--- Exercise aim ---
Your response should consist of the entries below, written out exactly.

Stored records:
--- START ---
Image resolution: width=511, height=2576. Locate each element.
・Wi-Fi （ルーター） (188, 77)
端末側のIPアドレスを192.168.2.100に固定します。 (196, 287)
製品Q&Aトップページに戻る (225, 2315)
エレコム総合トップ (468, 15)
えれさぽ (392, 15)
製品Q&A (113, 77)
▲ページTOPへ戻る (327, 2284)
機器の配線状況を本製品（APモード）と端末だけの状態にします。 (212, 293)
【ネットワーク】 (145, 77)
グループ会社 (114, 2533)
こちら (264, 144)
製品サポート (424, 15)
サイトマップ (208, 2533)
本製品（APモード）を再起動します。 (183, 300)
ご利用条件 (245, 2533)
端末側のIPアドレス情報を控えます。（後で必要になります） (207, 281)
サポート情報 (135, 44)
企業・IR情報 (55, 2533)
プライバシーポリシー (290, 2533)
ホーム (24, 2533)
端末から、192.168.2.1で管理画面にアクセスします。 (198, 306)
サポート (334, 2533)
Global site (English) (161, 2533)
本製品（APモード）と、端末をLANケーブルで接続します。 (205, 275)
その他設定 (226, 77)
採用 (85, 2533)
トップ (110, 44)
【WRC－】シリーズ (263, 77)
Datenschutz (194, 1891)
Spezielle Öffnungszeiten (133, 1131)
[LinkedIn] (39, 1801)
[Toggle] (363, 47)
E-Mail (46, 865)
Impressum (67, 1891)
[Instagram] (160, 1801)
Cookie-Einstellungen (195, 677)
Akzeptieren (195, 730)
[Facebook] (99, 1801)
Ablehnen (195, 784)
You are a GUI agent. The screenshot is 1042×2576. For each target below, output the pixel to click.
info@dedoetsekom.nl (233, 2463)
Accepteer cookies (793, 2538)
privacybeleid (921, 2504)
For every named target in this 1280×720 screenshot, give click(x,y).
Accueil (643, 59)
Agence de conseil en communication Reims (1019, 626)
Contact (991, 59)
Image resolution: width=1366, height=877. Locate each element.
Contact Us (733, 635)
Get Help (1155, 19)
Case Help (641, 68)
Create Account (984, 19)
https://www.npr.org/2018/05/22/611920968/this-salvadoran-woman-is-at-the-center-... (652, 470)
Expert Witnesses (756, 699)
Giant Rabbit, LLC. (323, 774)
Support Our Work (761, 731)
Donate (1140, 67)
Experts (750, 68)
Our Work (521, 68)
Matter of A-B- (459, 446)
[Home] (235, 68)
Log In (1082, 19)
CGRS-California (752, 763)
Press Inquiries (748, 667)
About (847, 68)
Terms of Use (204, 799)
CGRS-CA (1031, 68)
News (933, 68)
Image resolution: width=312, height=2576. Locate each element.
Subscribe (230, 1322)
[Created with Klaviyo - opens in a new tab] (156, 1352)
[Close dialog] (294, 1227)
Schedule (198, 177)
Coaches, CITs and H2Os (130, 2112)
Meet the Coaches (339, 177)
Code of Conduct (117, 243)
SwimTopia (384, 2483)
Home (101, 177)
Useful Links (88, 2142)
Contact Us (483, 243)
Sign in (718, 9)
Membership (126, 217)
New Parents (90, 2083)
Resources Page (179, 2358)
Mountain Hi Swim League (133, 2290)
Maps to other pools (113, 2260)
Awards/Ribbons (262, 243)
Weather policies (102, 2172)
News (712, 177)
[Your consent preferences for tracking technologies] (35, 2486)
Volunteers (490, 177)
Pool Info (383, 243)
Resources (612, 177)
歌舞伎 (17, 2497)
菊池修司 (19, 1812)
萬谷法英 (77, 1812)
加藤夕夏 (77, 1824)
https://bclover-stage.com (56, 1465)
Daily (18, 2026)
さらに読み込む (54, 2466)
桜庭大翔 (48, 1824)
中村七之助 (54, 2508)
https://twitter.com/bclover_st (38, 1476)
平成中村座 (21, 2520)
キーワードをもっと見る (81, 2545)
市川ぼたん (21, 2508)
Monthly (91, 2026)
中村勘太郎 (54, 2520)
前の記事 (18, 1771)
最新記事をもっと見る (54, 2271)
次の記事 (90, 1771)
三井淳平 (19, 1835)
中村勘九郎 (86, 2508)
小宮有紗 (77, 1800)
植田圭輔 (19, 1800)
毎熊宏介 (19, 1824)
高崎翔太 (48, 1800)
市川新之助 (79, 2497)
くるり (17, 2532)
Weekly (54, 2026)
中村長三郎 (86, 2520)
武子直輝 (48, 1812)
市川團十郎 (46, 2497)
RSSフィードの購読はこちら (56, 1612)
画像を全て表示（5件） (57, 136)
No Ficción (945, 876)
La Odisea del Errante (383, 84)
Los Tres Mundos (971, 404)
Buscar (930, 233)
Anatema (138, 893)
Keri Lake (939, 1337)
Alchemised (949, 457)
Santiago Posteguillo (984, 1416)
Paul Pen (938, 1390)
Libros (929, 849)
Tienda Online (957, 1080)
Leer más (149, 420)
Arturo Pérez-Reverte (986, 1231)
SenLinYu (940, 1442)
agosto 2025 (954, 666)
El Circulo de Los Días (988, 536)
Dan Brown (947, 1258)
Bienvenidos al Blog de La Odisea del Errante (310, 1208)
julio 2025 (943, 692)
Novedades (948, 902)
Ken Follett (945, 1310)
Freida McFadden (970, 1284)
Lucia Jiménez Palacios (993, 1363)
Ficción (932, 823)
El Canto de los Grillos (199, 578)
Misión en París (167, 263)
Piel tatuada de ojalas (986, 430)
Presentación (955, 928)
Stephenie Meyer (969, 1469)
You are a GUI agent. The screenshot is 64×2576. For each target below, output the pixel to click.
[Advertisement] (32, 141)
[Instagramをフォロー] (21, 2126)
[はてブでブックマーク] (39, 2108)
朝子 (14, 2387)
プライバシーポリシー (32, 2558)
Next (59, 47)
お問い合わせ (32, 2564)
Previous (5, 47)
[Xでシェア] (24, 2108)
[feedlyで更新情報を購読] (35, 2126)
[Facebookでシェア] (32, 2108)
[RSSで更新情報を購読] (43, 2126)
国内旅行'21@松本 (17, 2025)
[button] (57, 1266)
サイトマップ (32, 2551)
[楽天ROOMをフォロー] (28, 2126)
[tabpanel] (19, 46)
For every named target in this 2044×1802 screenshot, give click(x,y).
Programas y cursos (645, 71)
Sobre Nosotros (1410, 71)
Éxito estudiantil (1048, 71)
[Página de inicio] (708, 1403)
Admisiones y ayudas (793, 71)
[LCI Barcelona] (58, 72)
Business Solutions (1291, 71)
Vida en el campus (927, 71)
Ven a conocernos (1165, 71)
--- END ---
--- Exercise result ---
Image resolution: width=511, height=2576. Locate each element.
・Wi-Fi （ルーター） (188, 77)
端末側のIPアドレスを192.168.2.100に固定します。 (196, 287)
製品Q&Aトップページに戻る (225, 2315)
エレコム総合トップ (468, 15)
えれさぽ (392, 15)
製品Q&A (113, 77)
▲ページTOPへ戻る (327, 2284)
機器の配線状況を本製品（APモード）と端末だけの状態にします。 (212, 293)
【ネットワーク】 (145, 77)
グループ会社 (114, 2533)
こちら (264, 144)
製品サポート (424, 15)
サイトマップ (208, 2533)
本製品（APモード）を再起動します。 (183, 300)
ご利用条件 (245, 2533)
端末側のIPアドレス情報を控えます。（後で必要になります） (207, 281)
サポート情報 (135, 44)
企業・IR情報 (55, 2533)
プライバシーポリシー (290, 2533)
ホーム (24, 2533)
端末から、192.168.2.1で管理画面にアクセスします。 (198, 306)
サポート (334, 2533)
Global site (English) (161, 2533)
本製品（APモード）と、端末をLANケーブルで接続します。 (205, 275)
その他設定 (226, 77)
採用 (85, 2533)
トップ (110, 44)
【WRC－】シリーズ (263, 77)
Datenschutz (194, 1891)
Spezielle Öffnungszeiten (133, 1131)
[LinkedIn] (39, 1801)
[Toggle] (363, 47)
E-Mail (46, 865)
Impressum (67, 1891)
[Instagram] (160, 1801)
Cookie-Einstellungen (195, 677)
Akzeptieren (195, 730)
[Facebook] (99, 1801)
Ablehnen (195, 784)
You are a GUI agent. The screenshot is 1042×2576. For each target below, output the pixel to click.
info@dedoetsekom.nl (233, 2463)
Accepteer cookies (793, 2538)
privacybeleid (921, 2504)
For every named target in this 1280×720 screenshot, give click(x,y).
Accueil (643, 59)
Agence de conseil en communication Reims (1019, 626)
Contact (991, 59)
Image resolution: width=1366, height=877. Locate each element.
Contact Us (733, 635)
Get Help (1155, 19)
Case Help (641, 68)
Create Account (984, 19)
https://www.npr.org/2018/05/22/611920968/this-salvadoran-woman-is-at-the-center-... (652, 470)
Expert Witnesses (756, 699)
Giant Rabbit, LLC. (323, 774)
Support Our Work (761, 731)
Donate (1140, 67)
Experts (750, 68)
Our Work (521, 68)
Matter of A-B- (459, 446)
[Home] (235, 68)
Log In (1082, 19)
CGRS-California (752, 763)
Press Inquiries (748, 667)
About (847, 68)
Terms of Use (204, 799)
CGRS-CA (1031, 68)
News (933, 68)
Image resolution: width=312, height=2576. Locate each element.
Subscribe (230, 1322)
[Created with Klaviyo - opens in a new tab] (156, 1352)
[Close dialog] (294, 1227)
Schedule (198, 177)
Coaches, CITs and H2Os (130, 2112)
Meet the Coaches (339, 177)
Code of Conduct (117, 243)
SwimTopia (384, 2483)
Home (101, 177)
Useful Links (88, 2142)
Contact Us (483, 243)
Sign in (718, 9)
Membership (126, 217)
New Parents (90, 2083)
Resources Page (179, 2358)
Mountain Hi Swim League (133, 2290)
Maps to other pools (113, 2260)
Awards/Ribbons (262, 243)
Weather policies (102, 2172)
News (712, 177)
[Your consent preferences for tracking technologies] (35, 2486)
Volunteers (490, 177)
Pool Info (383, 243)
Resources (612, 177)
歌舞伎 (17, 2497)
菊池修司 (19, 1812)
萬谷法英 (77, 1812)
加藤夕夏 (77, 1824)
https://bclover-stage.com (56, 1465)
Daily (18, 2026)
さらに読み込む (54, 2466)
桜庭大翔 (48, 1824)
中村七之助 (54, 2508)
https://twitter.com/bclover_st (38, 1476)
平成中村座 (21, 2520)
キーワードをもっと見る (81, 2545)
市川ぼたん (21, 2508)
Monthly (91, 2026)
中村勘太郎 (54, 2520)
前の記事 (18, 1771)
最新記事をもっと見る (54, 2271)
次の記事 (90, 1771)
三井淳平 (19, 1835)
中村勘九郎 (86, 2508)
小宮有紗 (77, 1800)
植田圭輔 (19, 1800)
毎熊宏介 (19, 1824)
高崎翔太 (48, 1800)
市川新之助 (79, 2497)
くるり (17, 2532)
Weekly (54, 2026)
中村長三郎 (86, 2520)
武子直輝 (48, 1812)
市川團十郎 (46, 2497)
RSSフィードの購読はこちら (56, 1612)
画像を全て表示（5件） (57, 136)
No Ficción (945, 876)
La Odisea del Errante (383, 84)
Los Tres Mundos (971, 404)
Buscar (930, 233)
Anatema (138, 893)
Keri Lake (939, 1337)
Alchemised (949, 457)
Santiago Posteguillo (984, 1416)
Paul Pen (938, 1390)
Libros (929, 849)
Tienda Online (957, 1080)
Leer más (149, 420)
Arturo Pérez-Reverte (986, 1231)
SenLinYu (940, 1442)
agosto 2025 (954, 666)
El Circulo de Los Días (988, 536)
Dan Brown (947, 1258)
Bienvenidos al Blog de La Odisea del Errante (310, 1208)
julio 2025 (943, 692)
Novedades (948, 902)
Ken Follett (945, 1310)
Freida McFadden (970, 1284)
Lucia Jiménez Palacios (993, 1363)
Ficción (932, 823)
El Canto de los Grillos (199, 578)
Misión en París (167, 263)
Piel tatuada de ojalas (986, 430)
Presentación (955, 928)
Stephenie Meyer (969, 1469)
You are a GUI agent. The screenshot is 64×2576. For each target below, output the pixel to click.
[Advertisement] (32, 141)
[Instagramをフォロー] (21, 2126)
[はてブでブックマーク] (39, 2108)
朝子 (14, 2387)
プライバシーポリシー (32, 2558)
Next (59, 47)
お問い合わせ (32, 2564)
Previous (5, 47)
[Xでシェア] (24, 2108)
[feedlyで更新情報を購読] (35, 2126)
[Facebookでシェア] (32, 2108)
[RSSで更新情報を購読] (43, 2126)
国内旅行'21@松本 (17, 2025)
[button] (57, 1266)
サイトマップ (32, 2551)
[楽天ROOMをフォロー] (28, 2126)
[tabpanel] (19, 46)
For every named target in this 2044×1802 screenshot, give click(x,y).
Programas y cursos (645, 71)
Sobre Nosotros (1410, 71)
Éxito estudiantil (1048, 71)
[Página de inicio] (708, 1403)
Admisiones y ayudas (793, 71)
[LCI Barcelona] (58, 72)
Business Solutions (1291, 71)
Vida en el campus (927, 71)
Ven a conocernos (1165, 71)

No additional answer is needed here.